KANDAL (AFP) – A giant, snarling gorilla rears from the peaceful paddy fields on the outskirts of the Cambodian capital Phnom Penh, made entirely from old tyres by a Cambodian artist keen to encourage others to reuse materials in their work.
Mean Tithpheap used 500 bicycle and motorbike tyres to create the 2.5-metre King Kong over five weeks with two helpers. The 37-year-old artist, who studied at fine art school in Phnom Penh, has been turning tyres into sculptures for four years.
He has made around 40 statues for clients, including King Kongs, elephants, lions, cobras and garudas – a mythical man-bird creature.

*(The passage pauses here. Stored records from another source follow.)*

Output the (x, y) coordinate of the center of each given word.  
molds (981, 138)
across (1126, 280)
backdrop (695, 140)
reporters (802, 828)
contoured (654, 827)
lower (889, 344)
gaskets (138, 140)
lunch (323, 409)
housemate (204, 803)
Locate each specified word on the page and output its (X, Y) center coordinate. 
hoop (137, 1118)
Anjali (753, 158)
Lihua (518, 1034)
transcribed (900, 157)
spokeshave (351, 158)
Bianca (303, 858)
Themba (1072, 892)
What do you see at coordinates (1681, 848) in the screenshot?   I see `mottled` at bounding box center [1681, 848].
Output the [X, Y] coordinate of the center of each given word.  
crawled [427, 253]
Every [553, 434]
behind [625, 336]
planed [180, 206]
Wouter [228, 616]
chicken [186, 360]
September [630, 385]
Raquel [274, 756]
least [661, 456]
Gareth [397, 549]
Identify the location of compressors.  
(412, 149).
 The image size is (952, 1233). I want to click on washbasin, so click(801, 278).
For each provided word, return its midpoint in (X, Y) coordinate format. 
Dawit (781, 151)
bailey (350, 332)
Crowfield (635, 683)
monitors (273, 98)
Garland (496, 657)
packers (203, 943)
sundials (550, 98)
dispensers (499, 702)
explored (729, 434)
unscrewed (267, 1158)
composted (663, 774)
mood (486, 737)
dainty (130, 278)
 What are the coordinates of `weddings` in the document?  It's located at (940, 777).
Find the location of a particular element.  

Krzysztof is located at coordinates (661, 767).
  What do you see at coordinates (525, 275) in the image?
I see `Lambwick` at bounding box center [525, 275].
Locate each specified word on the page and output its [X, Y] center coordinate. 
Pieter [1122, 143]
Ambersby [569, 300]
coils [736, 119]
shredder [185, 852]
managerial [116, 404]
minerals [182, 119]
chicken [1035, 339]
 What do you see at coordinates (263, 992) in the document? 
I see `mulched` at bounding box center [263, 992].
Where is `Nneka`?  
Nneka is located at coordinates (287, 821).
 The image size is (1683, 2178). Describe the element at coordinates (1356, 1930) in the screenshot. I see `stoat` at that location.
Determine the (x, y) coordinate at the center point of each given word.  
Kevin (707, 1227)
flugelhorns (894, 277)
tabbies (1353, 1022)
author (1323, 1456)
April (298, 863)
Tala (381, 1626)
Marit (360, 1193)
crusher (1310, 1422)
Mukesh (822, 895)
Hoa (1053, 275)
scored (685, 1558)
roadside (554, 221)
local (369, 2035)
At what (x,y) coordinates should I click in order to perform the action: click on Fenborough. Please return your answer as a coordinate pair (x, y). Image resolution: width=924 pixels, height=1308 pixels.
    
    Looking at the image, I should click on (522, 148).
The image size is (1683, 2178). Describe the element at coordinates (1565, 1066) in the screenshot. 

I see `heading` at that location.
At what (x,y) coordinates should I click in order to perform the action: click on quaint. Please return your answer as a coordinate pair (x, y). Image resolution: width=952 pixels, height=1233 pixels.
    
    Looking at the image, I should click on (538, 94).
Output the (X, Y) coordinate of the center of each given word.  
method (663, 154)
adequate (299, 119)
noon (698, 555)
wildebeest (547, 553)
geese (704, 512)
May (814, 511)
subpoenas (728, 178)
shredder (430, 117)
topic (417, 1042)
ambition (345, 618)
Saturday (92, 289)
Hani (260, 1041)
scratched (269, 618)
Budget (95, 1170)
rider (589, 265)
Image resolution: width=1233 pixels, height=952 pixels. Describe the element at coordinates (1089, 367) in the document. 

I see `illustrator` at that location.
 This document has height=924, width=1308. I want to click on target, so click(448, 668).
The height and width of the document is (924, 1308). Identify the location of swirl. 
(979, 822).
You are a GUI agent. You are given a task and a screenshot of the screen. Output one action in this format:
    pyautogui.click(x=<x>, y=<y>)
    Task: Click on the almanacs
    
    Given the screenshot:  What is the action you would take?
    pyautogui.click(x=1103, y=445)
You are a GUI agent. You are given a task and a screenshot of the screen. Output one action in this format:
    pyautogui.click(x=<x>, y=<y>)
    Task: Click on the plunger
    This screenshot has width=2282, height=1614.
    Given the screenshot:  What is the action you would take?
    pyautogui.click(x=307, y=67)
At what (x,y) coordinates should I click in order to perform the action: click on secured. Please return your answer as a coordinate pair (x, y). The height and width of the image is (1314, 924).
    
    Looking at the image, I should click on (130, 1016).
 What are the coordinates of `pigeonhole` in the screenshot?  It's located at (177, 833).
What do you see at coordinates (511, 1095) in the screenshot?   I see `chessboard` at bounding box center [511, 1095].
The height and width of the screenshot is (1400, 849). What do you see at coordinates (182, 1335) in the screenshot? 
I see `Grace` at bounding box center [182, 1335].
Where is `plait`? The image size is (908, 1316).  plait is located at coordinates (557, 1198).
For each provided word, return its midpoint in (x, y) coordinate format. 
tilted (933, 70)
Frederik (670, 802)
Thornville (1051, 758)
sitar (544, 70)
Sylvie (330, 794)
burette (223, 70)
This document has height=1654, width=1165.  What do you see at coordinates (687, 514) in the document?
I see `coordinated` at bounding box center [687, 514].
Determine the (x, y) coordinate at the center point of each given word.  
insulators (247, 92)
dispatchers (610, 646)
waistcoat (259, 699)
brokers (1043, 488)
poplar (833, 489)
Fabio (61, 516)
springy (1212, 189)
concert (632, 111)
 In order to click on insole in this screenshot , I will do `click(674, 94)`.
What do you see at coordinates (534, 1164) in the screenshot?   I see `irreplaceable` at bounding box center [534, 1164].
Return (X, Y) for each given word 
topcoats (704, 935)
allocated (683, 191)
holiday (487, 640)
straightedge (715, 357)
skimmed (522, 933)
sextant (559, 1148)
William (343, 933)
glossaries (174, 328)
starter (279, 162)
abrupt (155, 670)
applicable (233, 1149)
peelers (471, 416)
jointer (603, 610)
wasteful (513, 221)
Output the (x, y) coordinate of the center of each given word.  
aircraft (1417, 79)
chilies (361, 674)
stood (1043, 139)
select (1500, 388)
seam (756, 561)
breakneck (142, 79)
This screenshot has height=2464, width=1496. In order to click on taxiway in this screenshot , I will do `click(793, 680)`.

Tithpheap said he hoped others would follow his example and put discarded rubber and plastic to creative use so that it does not pollute the environment.
“I have used old tyres of bicycles and motorbikes to make such animals because these tyres are waste and if we can recycle them, it will help the environment some,” Tithpheap told AFP.
Cambodia faces a huge and growing challenge in waste management, despite some government efforts.
The population is growing, income and consumption rising, and urbanisation spreading, but waste collection and treatment are not keeping up.
Effective recycling of plastic waste is nearly impossible in Cambodia, where plastic consumption is widespread and waste management infrastructure is lacking, so waterways and some green sites have become burgeoning heaps of garbage.
Tithpheap charges clients between USD2,000 and USD3,000 for a King Kong statue – his most popular model – depending on the size.
He is also working on a Captain America statue for a cafe, while the entrance to his workshop is guarded by a giant cobra, also made of tyres.